Lee's loss was a shock to South Koreans and Go fans. The 33-year-old initially was confident of a sweeping victory two weeks ago, but he sounded less optimistic a day before the match.
"I was very surprised because I did not think that I would lose the game. A mistake I made at the very beginning lasted until the very last," said Lee, who has won 18 world championships since becoming a professional Go player at the age of 12.
Lee said AlphaGo's early strategy was "excellent" and that he was stunned by one unconventional move it made that he said a human never would have played.
Despite his initial loss, he did not regret accepting the challenge.
"I had a lot of fun playing Go and I'm looking forward to the future games," he said, smiling.
The loss shook the South Korean Go community. Yoo Chang-hyuk, also a South Korean Go master, said it was a big shock.
"It did not play like a human at all," Kim Sung-ryong, another Go expert, said of the computer's lack of emotion even when the program made some potentially fatal mistakes.
Hundreds of thousands of people watched the game live on TV and YouTube. The remaining four matches will end Tuesday.
Computers conquered chess in 1997 in a match between IBM's Deep Blue and chess champion Garry Kasparov, leaving Go as "the only game left above chess" Demis Hassabis, Google DeepMind's chief executive, said before the game.

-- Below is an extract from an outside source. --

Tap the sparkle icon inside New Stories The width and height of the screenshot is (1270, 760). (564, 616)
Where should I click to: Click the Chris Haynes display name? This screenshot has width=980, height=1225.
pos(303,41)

Top human players rely heavily on intuition and feelings to choose among a near-infinite number of board positions in Go, making the game extremely challenging for the artificial intelligence community.

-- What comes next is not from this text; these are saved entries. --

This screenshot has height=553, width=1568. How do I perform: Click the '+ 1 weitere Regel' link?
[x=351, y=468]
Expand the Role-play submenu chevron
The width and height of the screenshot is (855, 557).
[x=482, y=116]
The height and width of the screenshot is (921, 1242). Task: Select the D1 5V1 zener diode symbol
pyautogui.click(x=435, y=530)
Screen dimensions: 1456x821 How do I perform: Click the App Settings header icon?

AI experts had forecast it would take another decade for computers to beat professional Go players. That changed when AlphaGo defeated a European Go champion last year, in a closed-door match later published in the journal Nature. Since then, AlphaGo's performance has steadily improved.
"We are very excited about this historic moment. We are very pleased about how AlphaGo performed," Hassabis said.
The DeepMind team built "reinforcement learning" into AlphaGo, meaning the machine plays against itself and adjusts its own neural networks based on trial and error. AlphaGo can also narrow down the search space for the next best move from the near-infinite to something more manageable. And it can anticipate long-term results of each move and predict the winner.